The novel has four major strengths: story, pace, characterisation and humour. Technically, all of the action takes place in the present, but the reader is transported back in time by means of Moore’s research, most of which is linked to the Australian constitutional crisis of 1975. The novel is divided into two parts, with part 2 in particular focusing on tapes recorded by Gaby and her mother, which are Moore’s primary source of information. The narrative switches between past and present as Moore presses the fast-forward and rewind buttons, which might seem flippant but is a clever emulation of the audio tape leitmotif. The only time this does not work quite so well is during the denouement, which can be summed up in the last two words of the penultimate chapter: “Fast forward”. The ending seems overly rushed, all the more so because such care is taken in establishing the characters’ histories earlier in the novel.
Apart from Moore, none of the characters are fleshed out per se. For instance, Gaby only appears twice, briefly, but the reader is able to catch glimpses of her thoughts and motives by means of the tapes Moore studies. The same is true of her mother Celine. The characters are complemented by adapting the pace of the narrative to their respective personalities. Moore is chaotic, frustrated and curmudgeonly. His pace can be described as hectic energy: the sentences are short, and ordered (or rather compiled) to include as much information in as little space as possible. Gaby is a radical left-wing activist on the one hand, and a seemingly bored, presumptuous a-social person on the other. Her diction emphasises her political beliefs, which is accentuated with a smattering of programming- and online-game-related neologisms, but the pace imitates her tone with medium-length, short-spoken sentences.
What speaks in favour of the author’s characterisations is that he pokes fun at some IT-related stereotypes, such as Gaby’s questionable hygiene, but without ever slipping into the farcical. Gaby could easily have been a leet-speaking, obese nerd with glasses and braces; instead, she is inconspicuous. Carey’s humour is as dry as Moore’s favoured wine, and ranges from self-ironic observations to the less agreeable physical necessities humanity is subject to but prefers to gloss over.

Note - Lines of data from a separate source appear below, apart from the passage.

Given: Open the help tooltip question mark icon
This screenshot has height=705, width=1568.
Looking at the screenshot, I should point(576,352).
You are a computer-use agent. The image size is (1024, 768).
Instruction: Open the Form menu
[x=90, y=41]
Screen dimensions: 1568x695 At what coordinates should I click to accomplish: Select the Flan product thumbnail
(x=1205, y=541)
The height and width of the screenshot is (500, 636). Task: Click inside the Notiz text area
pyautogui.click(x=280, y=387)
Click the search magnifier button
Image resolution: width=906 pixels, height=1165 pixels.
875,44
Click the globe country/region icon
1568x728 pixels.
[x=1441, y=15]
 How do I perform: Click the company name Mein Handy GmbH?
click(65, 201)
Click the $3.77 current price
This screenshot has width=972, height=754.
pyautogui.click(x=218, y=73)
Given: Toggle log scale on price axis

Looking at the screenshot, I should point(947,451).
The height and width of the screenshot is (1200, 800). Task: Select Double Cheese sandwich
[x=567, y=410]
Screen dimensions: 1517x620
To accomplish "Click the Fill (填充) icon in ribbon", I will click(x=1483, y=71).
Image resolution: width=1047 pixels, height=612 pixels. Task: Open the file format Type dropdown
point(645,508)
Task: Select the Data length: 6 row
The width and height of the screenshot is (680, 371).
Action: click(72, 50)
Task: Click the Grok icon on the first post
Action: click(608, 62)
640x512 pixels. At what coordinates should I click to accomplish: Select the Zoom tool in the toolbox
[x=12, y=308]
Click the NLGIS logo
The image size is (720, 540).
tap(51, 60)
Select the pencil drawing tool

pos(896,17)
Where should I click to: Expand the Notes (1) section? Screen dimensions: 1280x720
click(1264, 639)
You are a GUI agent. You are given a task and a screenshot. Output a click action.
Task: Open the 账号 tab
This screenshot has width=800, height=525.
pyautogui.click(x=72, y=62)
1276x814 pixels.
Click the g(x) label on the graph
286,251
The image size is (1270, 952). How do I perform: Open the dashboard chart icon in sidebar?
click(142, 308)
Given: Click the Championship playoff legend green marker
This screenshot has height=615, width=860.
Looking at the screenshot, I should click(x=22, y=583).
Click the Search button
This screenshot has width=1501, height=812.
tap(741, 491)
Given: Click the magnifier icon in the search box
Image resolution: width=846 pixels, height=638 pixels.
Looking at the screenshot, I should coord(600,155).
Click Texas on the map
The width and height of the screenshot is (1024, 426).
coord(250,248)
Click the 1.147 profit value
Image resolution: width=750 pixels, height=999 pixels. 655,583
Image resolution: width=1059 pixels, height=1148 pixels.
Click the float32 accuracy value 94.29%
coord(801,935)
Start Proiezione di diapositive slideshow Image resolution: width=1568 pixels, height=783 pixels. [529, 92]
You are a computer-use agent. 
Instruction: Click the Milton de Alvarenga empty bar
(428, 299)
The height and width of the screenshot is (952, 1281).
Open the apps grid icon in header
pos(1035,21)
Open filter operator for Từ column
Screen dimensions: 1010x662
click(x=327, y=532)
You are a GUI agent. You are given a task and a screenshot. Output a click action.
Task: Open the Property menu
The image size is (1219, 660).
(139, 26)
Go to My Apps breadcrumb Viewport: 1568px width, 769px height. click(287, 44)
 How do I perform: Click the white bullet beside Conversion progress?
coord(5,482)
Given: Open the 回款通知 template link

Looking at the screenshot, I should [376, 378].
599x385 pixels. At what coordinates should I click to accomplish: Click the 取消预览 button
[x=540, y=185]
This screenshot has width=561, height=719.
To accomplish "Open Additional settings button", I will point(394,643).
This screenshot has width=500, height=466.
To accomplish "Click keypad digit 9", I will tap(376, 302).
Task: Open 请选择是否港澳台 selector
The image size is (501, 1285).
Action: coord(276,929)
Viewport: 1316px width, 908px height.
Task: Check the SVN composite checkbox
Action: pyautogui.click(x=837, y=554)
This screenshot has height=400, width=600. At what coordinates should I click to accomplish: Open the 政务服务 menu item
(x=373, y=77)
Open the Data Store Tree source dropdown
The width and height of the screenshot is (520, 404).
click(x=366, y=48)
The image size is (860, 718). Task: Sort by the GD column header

Perhaps it is the contrast between witty and puerile humour that makes the novel so appealing, or maybe it is the choice of topic, since something as prolific as cybercrime is combined with political unrest that is under-represented on the world scale. More likely than not it is the fallibility of the anti-hero Felix Moore, whose fall is mitigated by what one might consider his consolation prize at the end. Amnesia might not win Carey the Booker Prize a third time, but neither is it forgettable.